David Marques Sim. A equipa de intérpretes é composta por sete pessoas: o Nuno Pinheiro, o Francisco Rolo, o Marco da Silva Ferreira, a Madeleine Fournier, a Teresa Silva e o Johann Nöhles. Depois, na luz, estou a colaborar com o Tiago Cadete; no som, com o Miguel Lucas Mendes; no espaço, com o Tiago Pinhal Costa; no vídeo, com o Diogo Brito; e, nos figurinos, com o Tiago Loureiro, que também era uma pessoa com quem eu já tinha trabalhado anteriormente. Pronto. É uma equipa de artistas relativamente novos, uns que eu conhecia bastante bem, outros não. Um dos intérpretes é ator. Pronto, é isso. É esta equipa.

Francisco Frazão Estavas a dizer, há bocadinho, antes de começarmos a gravar, que era engraçado estarmos aqui, num estúdio de gravação, porque a ideia da rádio era uma ideia que esteve presente na conceção do espetáculo desde o início.

DM Sim. Eu tenho uma relação bastante próxima, quase biograficamente, com a rádio, porque o meu pai fez rádio muito tempo – rádio amador e rádio profissional. Portanto, eu cresci a ver o meu pai a trabalhar na rádio. Eu próprio fiz rádio durante alguns anos em criança – fazia parte de uma pequena equipa que apresentava um programa infantil na rádio local de Torres Novas – e acho que, com o tempo, fui percebendo que essa herança – e essa memória, na verdade – se queria bastante infiltrar no meu trabalho. Eu já tinha sentido isso um bocadinho na Ressaca e pedi ao meu pai, na altura, para ele gravar uma espécie de títulos de capítulos, que eu achava que a peça tinha. Portanto, havia já uma pequena sugestão de uma voz radiofónica, que introduzia, apresentava capítulos da peça. Desta vez, achei que a peça seria, de facto, uma espécie de emissão de rádio. Por um lado, porque havia coisas que eu queria dizer e dizer com palavras e, como o meu instrumento principal é o corpo – e o corpo da dança é muitas vezes um bocadinho mudo, não é óbvio que ele fale –, parecia-me bastante interessante encontrar um dispositivo que fosse um pretexto para nós falarmos. E, no princípio, pareceu-me que a rádio era esse dispositivo. Não que fôssemos representar um programa de rádio, mas tentar perceber de que maneira é que, em cena, se podia criar uma relação com o som e com as palavras como na rádio. Também uma certa ideia de estrutura – eu pensei mesmo no programa. Depois, com o tempo, a rádio foi-se transformando noutras coisas e, hoje, eu acho que o que ficou da rádio na peça é mais uma espécie de uma ideia de transmissão e sintonização, mais do que da rádio em si. Mas há assim umas frequências estranhas na peça.

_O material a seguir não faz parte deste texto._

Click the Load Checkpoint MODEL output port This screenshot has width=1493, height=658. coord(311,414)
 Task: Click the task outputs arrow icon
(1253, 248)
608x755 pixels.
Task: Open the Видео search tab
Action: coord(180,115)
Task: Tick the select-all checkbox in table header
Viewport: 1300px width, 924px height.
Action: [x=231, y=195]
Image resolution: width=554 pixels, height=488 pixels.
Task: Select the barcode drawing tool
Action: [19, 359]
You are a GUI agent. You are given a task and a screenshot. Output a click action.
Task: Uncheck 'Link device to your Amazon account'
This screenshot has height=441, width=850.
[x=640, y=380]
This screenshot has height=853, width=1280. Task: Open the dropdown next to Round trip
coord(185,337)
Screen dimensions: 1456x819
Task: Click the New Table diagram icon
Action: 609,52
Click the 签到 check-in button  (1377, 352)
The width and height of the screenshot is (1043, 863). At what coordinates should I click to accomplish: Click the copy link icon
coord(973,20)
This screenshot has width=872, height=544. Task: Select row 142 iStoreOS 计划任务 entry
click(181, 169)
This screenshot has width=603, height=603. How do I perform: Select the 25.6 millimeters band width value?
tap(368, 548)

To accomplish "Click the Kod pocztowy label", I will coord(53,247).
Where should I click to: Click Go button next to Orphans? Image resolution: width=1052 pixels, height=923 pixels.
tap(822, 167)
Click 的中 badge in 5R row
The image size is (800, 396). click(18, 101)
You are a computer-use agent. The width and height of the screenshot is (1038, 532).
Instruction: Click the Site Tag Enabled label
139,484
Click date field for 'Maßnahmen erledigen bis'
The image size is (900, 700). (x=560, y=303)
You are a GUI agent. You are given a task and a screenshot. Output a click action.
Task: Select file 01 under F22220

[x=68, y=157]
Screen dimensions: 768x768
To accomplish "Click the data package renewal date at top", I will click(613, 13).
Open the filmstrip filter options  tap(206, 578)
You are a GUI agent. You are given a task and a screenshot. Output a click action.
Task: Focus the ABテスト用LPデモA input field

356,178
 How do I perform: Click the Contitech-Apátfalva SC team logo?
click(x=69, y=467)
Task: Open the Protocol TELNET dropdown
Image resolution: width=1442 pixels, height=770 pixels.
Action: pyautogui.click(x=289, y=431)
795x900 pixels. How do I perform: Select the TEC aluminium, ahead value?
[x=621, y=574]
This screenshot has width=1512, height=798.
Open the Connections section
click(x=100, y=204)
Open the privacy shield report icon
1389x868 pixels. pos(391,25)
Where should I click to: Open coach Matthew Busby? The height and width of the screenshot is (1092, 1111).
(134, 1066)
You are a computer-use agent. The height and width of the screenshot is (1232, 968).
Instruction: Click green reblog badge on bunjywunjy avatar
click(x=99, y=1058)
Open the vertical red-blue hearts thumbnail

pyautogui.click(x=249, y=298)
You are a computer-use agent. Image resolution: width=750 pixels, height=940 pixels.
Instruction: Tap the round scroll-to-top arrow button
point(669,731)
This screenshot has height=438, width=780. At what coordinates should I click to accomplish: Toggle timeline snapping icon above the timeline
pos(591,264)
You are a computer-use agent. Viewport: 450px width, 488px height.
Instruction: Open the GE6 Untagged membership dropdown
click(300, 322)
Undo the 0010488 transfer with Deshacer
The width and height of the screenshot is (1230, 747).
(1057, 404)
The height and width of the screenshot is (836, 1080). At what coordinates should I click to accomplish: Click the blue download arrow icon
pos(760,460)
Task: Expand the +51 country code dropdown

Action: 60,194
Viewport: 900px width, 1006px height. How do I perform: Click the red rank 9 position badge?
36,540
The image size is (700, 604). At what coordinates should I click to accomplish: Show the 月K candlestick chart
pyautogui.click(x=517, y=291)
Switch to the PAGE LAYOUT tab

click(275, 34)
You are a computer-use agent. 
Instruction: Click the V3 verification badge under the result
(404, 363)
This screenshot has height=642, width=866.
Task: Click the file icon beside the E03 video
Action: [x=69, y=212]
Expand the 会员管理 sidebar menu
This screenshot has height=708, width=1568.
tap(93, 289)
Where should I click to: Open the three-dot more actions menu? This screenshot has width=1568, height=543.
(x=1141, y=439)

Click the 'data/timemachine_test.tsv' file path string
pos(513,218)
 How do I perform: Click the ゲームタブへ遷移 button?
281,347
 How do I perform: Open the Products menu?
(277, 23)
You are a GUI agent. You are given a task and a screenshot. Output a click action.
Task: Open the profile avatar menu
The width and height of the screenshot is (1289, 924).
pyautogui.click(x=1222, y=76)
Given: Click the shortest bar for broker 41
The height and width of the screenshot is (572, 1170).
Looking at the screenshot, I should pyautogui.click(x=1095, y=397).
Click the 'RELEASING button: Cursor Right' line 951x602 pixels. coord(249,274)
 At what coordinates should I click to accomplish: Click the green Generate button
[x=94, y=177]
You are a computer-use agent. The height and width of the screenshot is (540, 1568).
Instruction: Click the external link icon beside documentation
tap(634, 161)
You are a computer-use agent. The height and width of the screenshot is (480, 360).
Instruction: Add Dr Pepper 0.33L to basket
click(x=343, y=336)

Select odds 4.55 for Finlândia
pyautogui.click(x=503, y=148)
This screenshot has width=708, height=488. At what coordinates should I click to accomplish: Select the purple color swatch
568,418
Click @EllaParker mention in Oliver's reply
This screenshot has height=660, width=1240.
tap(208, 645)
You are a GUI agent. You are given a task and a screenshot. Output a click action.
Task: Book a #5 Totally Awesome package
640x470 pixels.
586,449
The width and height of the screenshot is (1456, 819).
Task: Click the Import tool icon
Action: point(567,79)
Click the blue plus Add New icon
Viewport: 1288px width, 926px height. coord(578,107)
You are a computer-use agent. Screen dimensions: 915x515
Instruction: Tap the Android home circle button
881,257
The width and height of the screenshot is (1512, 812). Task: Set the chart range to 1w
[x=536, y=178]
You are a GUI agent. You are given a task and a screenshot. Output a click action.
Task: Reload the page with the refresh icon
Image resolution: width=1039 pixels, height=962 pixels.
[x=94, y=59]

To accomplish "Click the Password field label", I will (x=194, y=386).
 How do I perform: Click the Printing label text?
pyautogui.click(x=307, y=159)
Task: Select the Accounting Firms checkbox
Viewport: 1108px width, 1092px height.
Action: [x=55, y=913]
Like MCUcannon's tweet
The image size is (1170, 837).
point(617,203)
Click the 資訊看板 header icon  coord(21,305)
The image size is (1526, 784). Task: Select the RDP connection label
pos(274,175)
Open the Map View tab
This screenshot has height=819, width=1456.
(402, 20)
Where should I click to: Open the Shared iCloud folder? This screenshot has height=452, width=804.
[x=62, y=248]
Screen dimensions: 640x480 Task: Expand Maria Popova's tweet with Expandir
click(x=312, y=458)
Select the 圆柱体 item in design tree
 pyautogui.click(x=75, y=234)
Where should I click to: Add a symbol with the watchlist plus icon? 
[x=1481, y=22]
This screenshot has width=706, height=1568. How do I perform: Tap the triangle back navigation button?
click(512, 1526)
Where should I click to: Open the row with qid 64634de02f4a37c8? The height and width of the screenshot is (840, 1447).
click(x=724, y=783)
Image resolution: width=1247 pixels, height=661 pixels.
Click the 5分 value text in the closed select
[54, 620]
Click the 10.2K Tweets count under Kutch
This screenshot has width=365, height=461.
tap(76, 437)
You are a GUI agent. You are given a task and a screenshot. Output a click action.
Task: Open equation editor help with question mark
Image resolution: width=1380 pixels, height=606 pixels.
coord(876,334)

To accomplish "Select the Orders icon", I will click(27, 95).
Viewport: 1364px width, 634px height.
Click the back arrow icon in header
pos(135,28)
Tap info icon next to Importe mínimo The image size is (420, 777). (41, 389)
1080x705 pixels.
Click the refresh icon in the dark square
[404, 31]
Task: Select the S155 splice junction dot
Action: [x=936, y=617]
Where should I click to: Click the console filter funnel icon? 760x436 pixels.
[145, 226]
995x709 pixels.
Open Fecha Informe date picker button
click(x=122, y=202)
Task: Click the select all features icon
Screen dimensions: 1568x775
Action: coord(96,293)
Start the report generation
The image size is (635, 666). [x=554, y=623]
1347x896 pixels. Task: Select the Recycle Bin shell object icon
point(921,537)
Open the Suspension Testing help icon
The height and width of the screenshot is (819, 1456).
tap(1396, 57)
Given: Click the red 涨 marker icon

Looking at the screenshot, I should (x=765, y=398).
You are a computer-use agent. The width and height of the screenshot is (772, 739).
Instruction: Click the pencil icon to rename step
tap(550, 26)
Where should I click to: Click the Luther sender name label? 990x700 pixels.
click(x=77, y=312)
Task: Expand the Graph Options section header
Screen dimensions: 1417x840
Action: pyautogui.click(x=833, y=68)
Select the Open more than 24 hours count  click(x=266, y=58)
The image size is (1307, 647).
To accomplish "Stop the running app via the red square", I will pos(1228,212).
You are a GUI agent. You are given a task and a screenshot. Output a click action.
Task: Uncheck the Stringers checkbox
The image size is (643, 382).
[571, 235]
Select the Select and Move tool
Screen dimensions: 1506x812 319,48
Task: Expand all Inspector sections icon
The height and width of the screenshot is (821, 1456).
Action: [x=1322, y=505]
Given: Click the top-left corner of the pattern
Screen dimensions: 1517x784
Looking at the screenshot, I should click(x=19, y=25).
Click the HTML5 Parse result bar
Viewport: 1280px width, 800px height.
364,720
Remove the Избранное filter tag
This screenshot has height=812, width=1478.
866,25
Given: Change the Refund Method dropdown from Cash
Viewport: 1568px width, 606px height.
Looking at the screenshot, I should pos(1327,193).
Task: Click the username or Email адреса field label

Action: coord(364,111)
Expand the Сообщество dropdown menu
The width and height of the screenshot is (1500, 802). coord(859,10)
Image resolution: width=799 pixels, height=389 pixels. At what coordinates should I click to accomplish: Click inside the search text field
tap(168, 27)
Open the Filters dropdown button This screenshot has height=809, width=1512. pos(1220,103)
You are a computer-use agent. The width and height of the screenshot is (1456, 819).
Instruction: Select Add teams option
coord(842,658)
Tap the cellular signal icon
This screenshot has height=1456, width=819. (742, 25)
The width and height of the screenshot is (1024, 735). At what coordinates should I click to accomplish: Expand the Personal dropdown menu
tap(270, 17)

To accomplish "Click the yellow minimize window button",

FF Esta ideia da fala é uma coisa que aparece só bastante tarde no espetáculo, só num momento bastante tardio. É um momento que lembra esta ideia da entrevista…

DM Exato.

FF … e em que os intérpretes dizem textos, que, entretanto, percebi que não são da sua autoria, ou seja, que partem de conversas que tu tiveste com eles, mas o que cada um diz não é o que foi dito por si. Portanto, as identidades misturam-se e é um bocadinho a partir desse material que nós vamos organizar este episódio, não é? Tu fizeste, durante o processo de criação do espetáculo, entrevistas com cada um dos intérpretes. Entrevistas pessoais, coisas que nem sequer eram para ser tornadas públicas. O que vamos mostrar, ouvir aqui, hoje, são excertos que tu escolheste dessas conversas e que não entram no espetáculo. É assim?

 

00:04:44

DM É sim. Muito ainda por causa dessa ideia da rádio, dessa vontade de criar uma emissão de rádio – e também porque, para mim, era importante na peça ir tentar descobrir ou revelar, conhecer dimensões dos intérpretes e da relação deles com a sua profissão que não fossem tão óbvias –, essas entrevistas também serviram para isso. Uma espécie de arqueologia que eu queria fazer com os intérpretes. Tentar perceber o que é que eles achavam de determinados assuntos e como é que eles se viam como artistas, etc. Há uma série de questões que, para mim, era importante dar-lhes luz ou dar-lhes espaço, para elas existirem no processo. Criei uma prática muito simples com cada intérprete, porque trabalhei individualmente com cada intérprete antes de juntar toda a gente em agosto, que foi quando começámos a trabalhar todos juntos. Criei uma prática muito simples de estúdio, que basicamente somos nós sentados, cada um dum lado, a uma mesa, de mãos dadas, de olhos fechados. Gravei as entrevistas. Era basicamente eu a fazer perguntas e a pedir-lhes para eles responderem a essas perguntas numa prática performativa muito simples.

FF– E fazias as mesmas perguntas a cada um ou…?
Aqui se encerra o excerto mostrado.